» **WRITTEN TASKS**
1 > Copy the Hat backup text from "Warning: This project" to "experimentation purposes only.", changing "software" to "program" each time it appears.
2 > Decide whether each statement agrees with the Hat backup text. Answer yes or no for each, and quote the words that settle it. (a) The project currently supports security and privacy. (b) The code is offered only for development and experimentation. (c) One goal of hat is deduplication of file blocks.

— START QUOTED TEXT —

Hat Backup System
Disclaimer: This is not an official Google product.
Warning: This is an incomplete work-in-progress.
Warning: This project does currently NOT support security or privacy.
The goal of hat is to provide a backend-agnostic snapshotting backup system, complete with deduplication of file blocks and efficient navigation of backed up files.
A sub-goal is to do so in a safe and fault-tolerant manner, where a process crash is followed by quick and safe recovery.
Further, we aim for readable and maintainable code, partly by splitting the system into a few sub-systems with clear responsibility.
Disclaimer: The above text describes our goal and not the current status.
This software is pre-alpha and should be considered severely unstable.
This software should not be considered ready for any use; the code is currently provided for development and experimentation purposes only.

— END QUOTED TEXT —
— START GIVEN INFORMATION —

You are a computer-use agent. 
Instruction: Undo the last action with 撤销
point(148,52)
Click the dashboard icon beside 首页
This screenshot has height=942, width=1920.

— END GIVEN INFORMATION —
— START GIVEN INFORMATION —

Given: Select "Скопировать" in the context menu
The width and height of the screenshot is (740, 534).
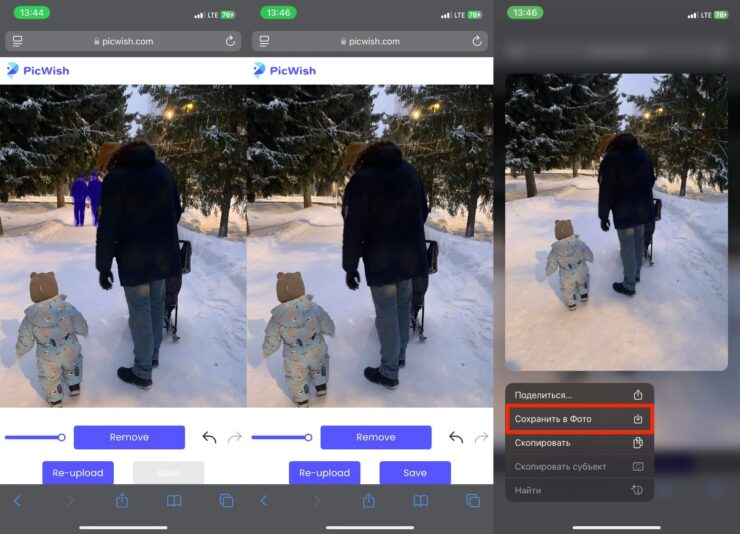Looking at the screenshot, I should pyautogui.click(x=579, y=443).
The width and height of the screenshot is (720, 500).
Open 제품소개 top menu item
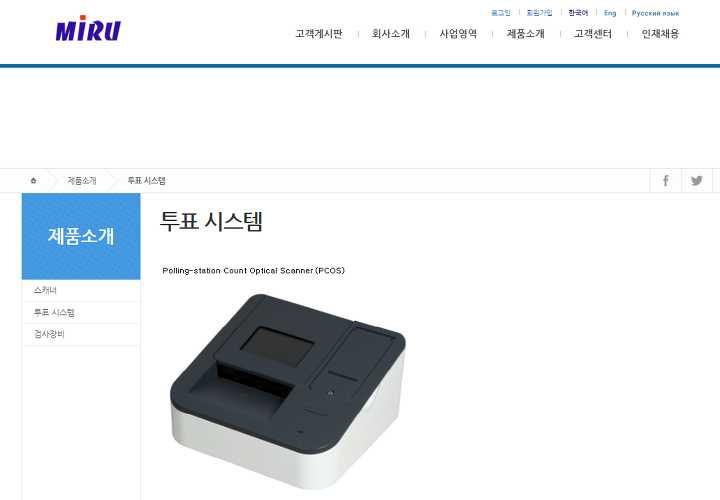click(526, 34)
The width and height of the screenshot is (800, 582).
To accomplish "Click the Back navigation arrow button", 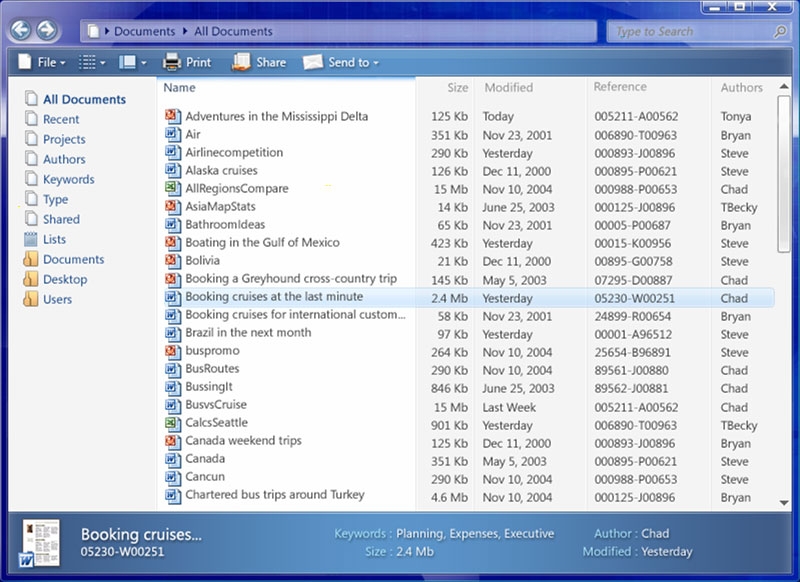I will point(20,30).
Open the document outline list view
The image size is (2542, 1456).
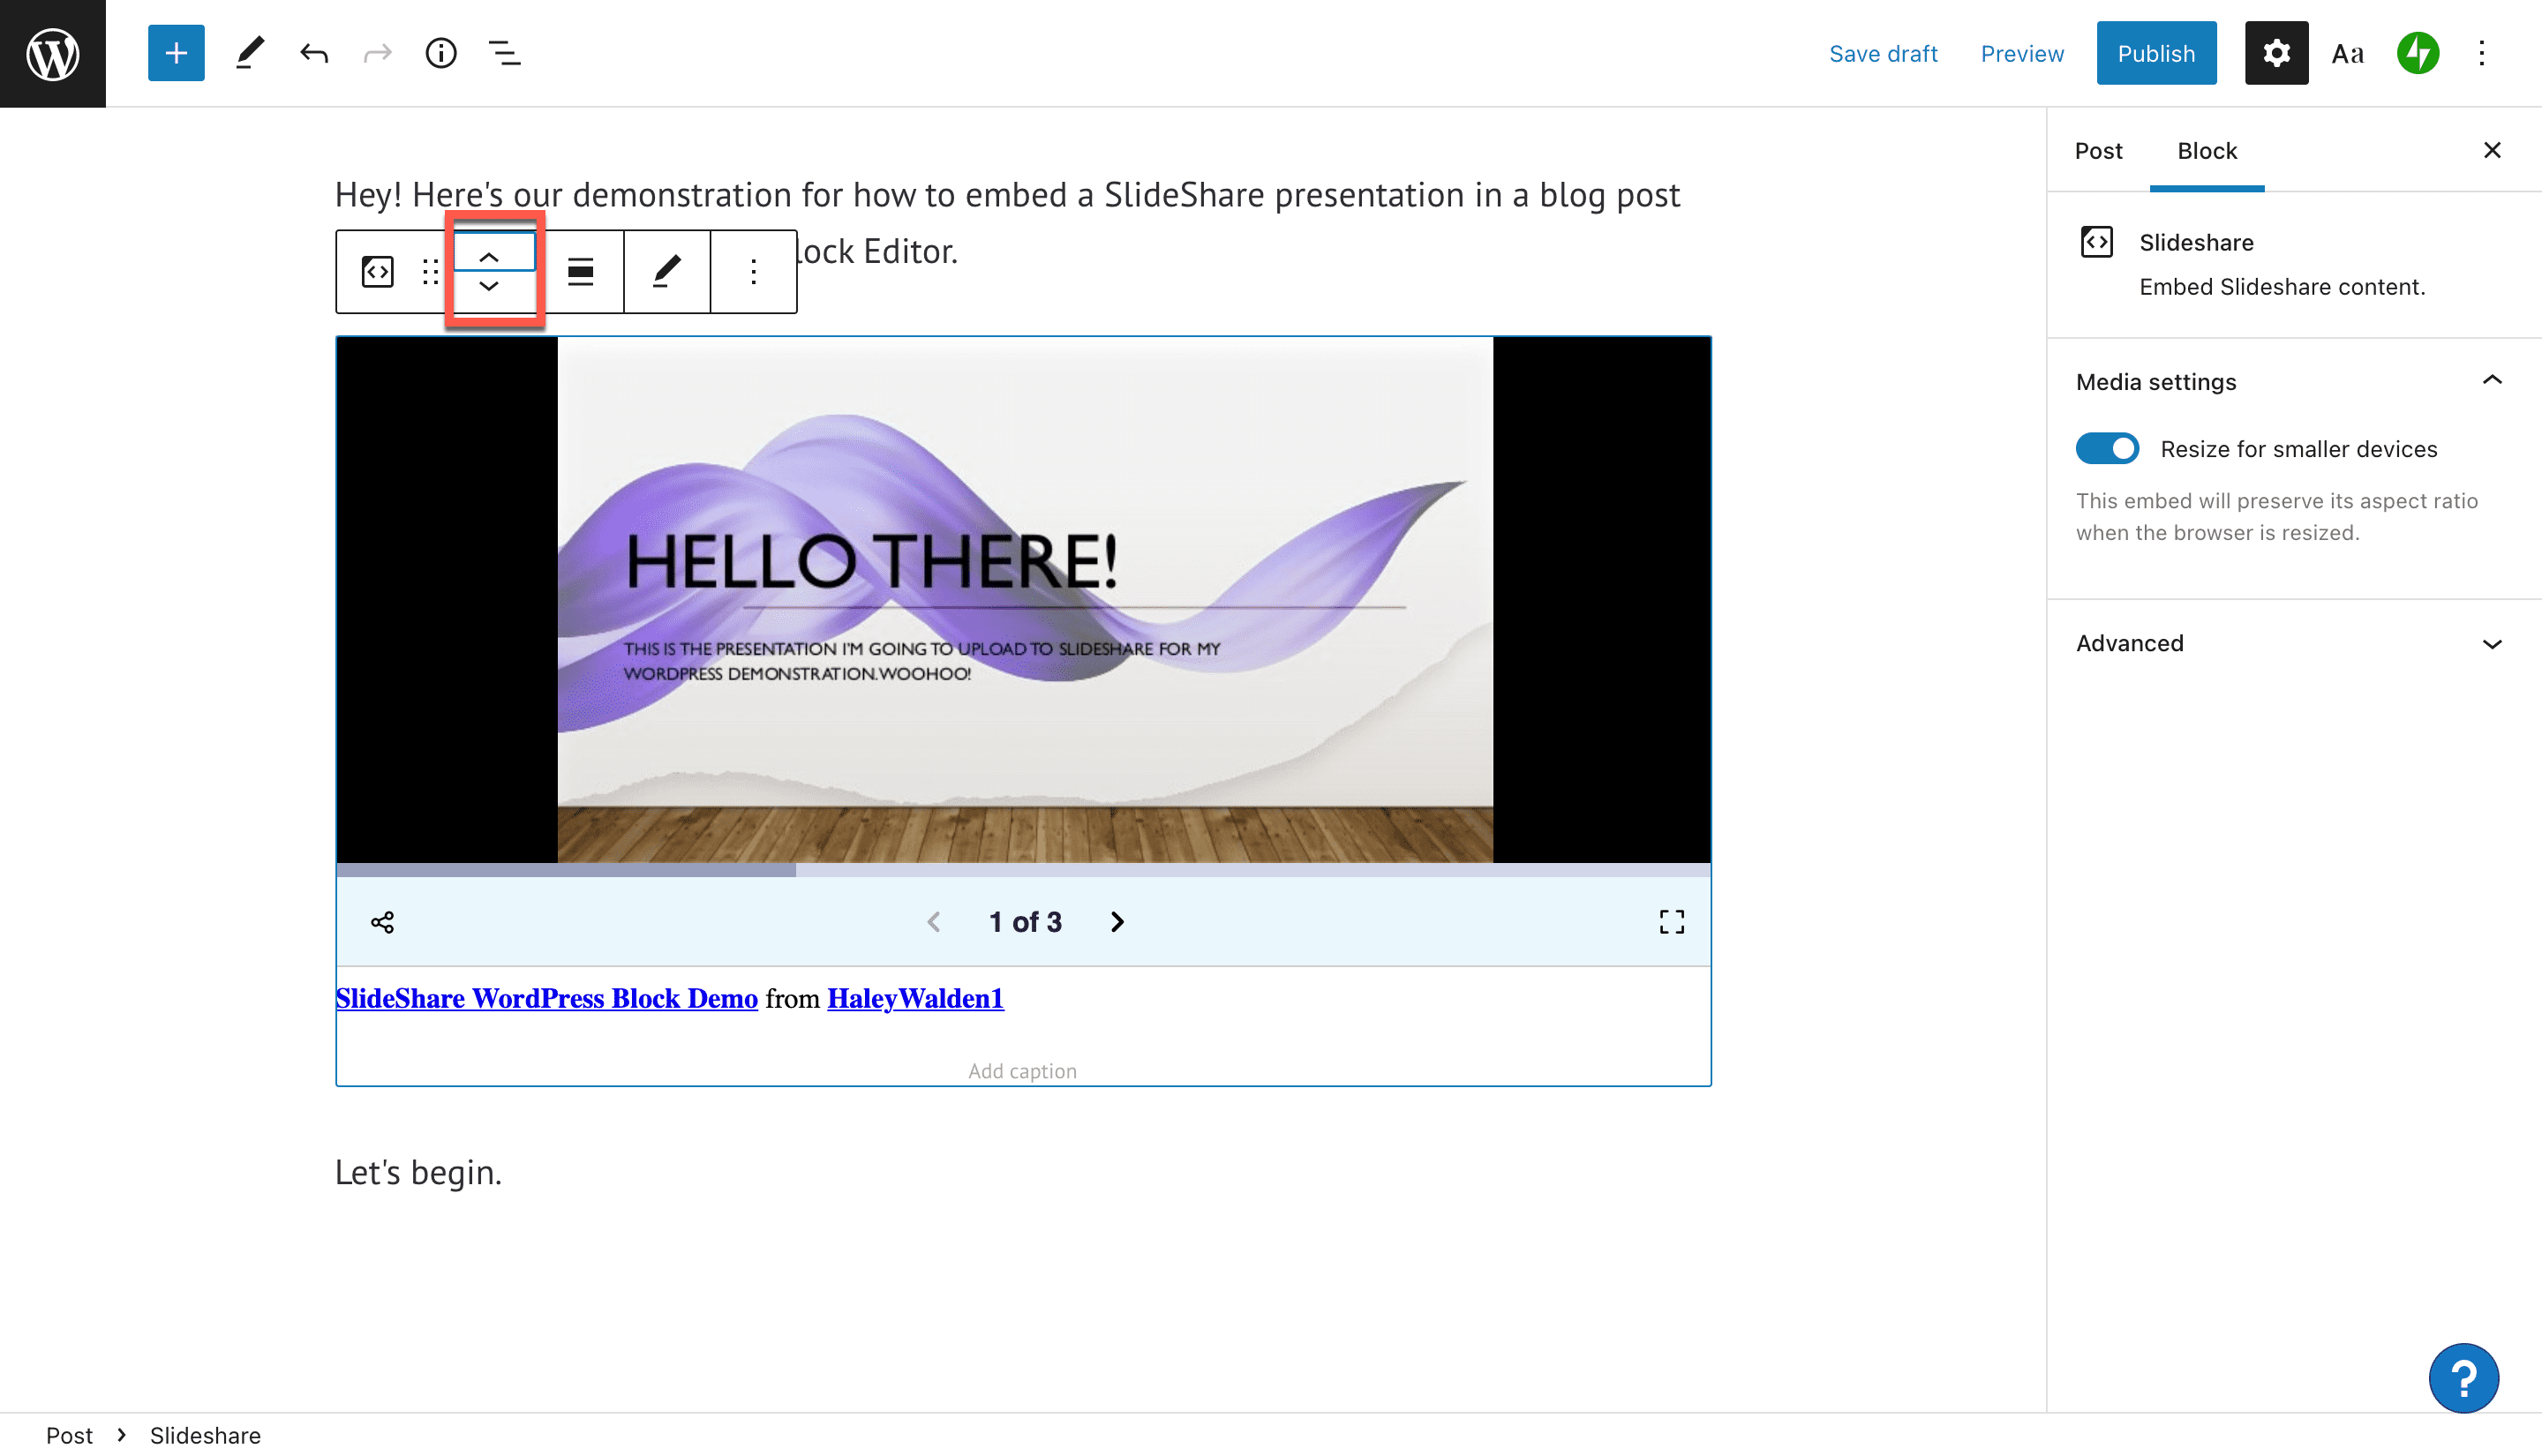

— END GIVEN INFORMATION —

» **ANSWERS GIVEN**
1 >
Warning: This project does currently NOT support security or privacy.
The goal of hat is to provide a backend-agnostic snapshotting backup system, complete with deduplication of file blocks and efficient navigation of backed up files.
A sub-goal is to do so in a safe and fault-tolerant manner, where a process crash is followed by quick and safe recovery.
Further, we aim for readable and maintainable code, partly by splitting the system into a few sub-systems with clear responsibility.
Disclaimer: The above text describes our goal and not the current status.
This program is pre-alpha and should be considered severely unstable.
This program should not be considered ready for any use; the code is currently provided for development and experimentation purposes only.

2 >
(a) No: "This project does currently NOT support security or privacy."
(b) Yes: "the code is currently provided for development and experimentation purposes only."
(c) Yes: "complete with deduplication of file blocks"